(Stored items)
--- --- ---
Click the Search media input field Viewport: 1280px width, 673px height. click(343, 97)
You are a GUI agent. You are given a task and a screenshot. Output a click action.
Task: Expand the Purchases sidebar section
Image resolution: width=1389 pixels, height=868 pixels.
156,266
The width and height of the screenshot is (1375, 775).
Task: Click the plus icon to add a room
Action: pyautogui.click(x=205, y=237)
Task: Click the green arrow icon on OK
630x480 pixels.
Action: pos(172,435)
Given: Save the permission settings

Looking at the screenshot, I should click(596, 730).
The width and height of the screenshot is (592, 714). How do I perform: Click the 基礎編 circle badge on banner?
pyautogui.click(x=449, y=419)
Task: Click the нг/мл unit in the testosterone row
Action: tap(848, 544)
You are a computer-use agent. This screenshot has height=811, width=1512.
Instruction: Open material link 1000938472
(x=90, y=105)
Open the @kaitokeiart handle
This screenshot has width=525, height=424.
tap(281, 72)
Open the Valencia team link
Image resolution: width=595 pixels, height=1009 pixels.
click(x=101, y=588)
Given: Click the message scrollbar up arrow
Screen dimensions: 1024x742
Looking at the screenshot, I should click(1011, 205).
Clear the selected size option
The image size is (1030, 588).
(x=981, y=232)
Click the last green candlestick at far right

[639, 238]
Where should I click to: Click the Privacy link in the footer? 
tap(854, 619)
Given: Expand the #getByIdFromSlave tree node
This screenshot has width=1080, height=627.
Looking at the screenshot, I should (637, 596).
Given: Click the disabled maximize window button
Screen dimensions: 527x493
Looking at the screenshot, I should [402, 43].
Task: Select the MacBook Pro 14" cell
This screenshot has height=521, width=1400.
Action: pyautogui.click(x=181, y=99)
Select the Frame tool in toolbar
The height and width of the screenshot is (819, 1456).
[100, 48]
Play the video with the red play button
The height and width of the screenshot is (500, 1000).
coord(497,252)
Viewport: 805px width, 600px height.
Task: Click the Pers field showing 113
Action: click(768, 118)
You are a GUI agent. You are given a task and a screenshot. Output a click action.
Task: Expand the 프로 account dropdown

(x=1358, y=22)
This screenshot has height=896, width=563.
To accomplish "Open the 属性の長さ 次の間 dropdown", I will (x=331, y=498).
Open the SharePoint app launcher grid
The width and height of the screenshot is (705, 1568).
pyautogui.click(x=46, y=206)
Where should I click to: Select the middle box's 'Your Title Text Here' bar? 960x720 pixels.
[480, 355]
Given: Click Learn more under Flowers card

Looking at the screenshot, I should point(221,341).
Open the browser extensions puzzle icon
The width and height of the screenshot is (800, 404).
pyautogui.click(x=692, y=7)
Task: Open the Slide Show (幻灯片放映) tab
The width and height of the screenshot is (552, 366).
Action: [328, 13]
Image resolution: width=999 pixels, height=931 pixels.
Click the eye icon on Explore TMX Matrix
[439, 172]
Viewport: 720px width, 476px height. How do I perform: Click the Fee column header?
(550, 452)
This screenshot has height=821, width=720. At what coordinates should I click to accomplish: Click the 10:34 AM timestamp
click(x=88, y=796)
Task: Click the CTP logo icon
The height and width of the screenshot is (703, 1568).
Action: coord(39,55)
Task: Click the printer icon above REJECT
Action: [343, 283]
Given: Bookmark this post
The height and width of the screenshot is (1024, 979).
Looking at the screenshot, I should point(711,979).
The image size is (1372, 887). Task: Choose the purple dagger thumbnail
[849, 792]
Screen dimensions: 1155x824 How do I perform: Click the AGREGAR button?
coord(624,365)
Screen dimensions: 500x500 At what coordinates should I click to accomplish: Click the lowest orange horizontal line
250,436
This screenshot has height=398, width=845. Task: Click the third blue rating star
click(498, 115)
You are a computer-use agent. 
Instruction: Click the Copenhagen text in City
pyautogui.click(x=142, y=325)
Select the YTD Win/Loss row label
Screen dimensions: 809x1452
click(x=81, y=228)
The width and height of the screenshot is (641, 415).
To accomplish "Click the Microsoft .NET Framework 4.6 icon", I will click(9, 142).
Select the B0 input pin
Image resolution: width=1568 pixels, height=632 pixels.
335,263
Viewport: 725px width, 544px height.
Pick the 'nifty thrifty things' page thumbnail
--- --- ---
What is needed => The answer must be a single number: how many lines of the data hold the word "arrow".

Output for this task => 2